Copy each of the rows below word for word, keeping their order.
* Start *
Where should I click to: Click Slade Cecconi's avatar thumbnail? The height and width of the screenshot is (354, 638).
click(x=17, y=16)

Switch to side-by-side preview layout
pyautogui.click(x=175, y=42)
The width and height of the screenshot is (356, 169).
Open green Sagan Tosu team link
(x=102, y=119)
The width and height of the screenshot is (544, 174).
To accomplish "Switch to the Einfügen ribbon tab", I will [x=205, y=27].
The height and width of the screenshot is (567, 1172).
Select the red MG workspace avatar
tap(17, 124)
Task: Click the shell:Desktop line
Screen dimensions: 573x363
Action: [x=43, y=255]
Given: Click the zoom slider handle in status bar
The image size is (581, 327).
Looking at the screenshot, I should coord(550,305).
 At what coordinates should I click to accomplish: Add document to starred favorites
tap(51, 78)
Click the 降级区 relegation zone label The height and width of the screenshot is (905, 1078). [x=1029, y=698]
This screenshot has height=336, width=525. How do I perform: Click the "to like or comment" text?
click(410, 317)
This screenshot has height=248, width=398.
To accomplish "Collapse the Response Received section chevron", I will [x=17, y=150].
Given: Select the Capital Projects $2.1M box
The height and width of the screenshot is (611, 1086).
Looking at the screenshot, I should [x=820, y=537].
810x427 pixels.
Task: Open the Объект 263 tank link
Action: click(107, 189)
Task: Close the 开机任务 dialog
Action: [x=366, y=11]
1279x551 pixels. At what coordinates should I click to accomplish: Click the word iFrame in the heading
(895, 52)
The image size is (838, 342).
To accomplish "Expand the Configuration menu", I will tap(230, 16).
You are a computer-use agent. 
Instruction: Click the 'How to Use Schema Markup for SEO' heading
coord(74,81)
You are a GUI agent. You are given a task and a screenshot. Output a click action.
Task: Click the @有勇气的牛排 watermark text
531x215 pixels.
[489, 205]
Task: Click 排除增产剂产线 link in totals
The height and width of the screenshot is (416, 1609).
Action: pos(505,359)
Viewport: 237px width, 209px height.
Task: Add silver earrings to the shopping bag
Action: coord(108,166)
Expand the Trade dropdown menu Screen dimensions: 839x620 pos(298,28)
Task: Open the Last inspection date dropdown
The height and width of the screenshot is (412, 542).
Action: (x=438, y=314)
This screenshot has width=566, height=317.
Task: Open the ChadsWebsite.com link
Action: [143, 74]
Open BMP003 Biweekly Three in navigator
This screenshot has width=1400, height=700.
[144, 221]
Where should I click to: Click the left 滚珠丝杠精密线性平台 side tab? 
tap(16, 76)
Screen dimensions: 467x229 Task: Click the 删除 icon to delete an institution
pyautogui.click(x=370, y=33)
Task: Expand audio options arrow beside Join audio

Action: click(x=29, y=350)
* End *
**CORRECT RESULT**
Where should I click to: Click Slade Cecconi's avatar thumbnail? The height and width of the screenshot is (354, 638).
click(x=17, y=16)

Switch to side-by-side preview layout
pyautogui.click(x=175, y=42)
The width and height of the screenshot is (356, 169).
Open green Sagan Tosu team link
(x=102, y=119)
The width and height of the screenshot is (544, 174).
To accomplish "Switch to the Einfügen ribbon tab", I will [x=205, y=27].
The height and width of the screenshot is (567, 1172).
Select the red MG workspace avatar
tap(17, 124)
Task: Click the shell:Desktop line
Screen dimensions: 573x363
Action: [x=43, y=255]
Given: Click the zoom slider handle in status bar
The image size is (581, 327).
Looking at the screenshot, I should coord(550,305).
 At what coordinates should I click to accomplish: Add document to starred favorites
tap(51, 78)
Click the 降级区 relegation zone label The height and width of the screenshot is (905, 1078). [x=1029, y=698]
This screenshot has height=336, width=525. How do I perform: Click the "to like or comment" text?
click(410, 317)
This screenshot has height=248, width=398.
To accomplish "Collapse the Response Received section chevron", I will [x=17, y=150].
Given: Select the Capital Projects $2.1M box
The height and width of the screenshot is (611, 1086).
Looking at the screenshot, I should [x=820, y=537].
810x427 pixels.
Task: Open the Объект 263 tank link
Action: click(107, 189)
Task: Close the 开机任务 dialog
Action: [x=366, y=11]
1279x551 pixels. At what coordinates should I click to accomplish: Click the word iFrame in the heading
(895, 52)
The image size is (838, 342).
To accomplish "Expand the Configuration menu", I will tap(230, 16).
You are a computer-use agent. 
Instruction: Click the 'How to Use Schema Markup for SEO' heading
coord(74,81)
You are a GUI agent. You are given a task and a screenshot. Output a click action.
Task: Click the @有勇气的牛排 watermark text
531x215 pixels.
[489, 205]
Task: Click 排除增产剂产线 link in totals
The height and width of the screenshot is (416, 1609).
Action: pos(505,359)
Viewport: 237px width, 209px height.
Task: Add silver earrings to the shopping bag
Action: coord(108,166)
Expand the Trade dropdown menu Screen dimensions: 839x620 pos(298,28)
Task: Open the Last inspection date dropdown
The height and width of the screenshot is (412, 542).
Action: (x=438, y=314)
This screenshot has width=566, height=317.
Task: Open the ChadsWebsite.com link
Action: [143, 74]
Open BMP003 Biweekly Three in navigator
This screenshot has width=1400, height=700.
[144, 221]
Where should I click to: Click the left 滚珠丝杠精密线性平台 side tab? 
tap(16, 76)
Screen dimensions: 467x229 Task: Click the 删除 icon to delete an institution
pyautogui.click(x=370, y=33)
Task: Expand audio options arrow beside Join audio

Action: click(x=29, y=350)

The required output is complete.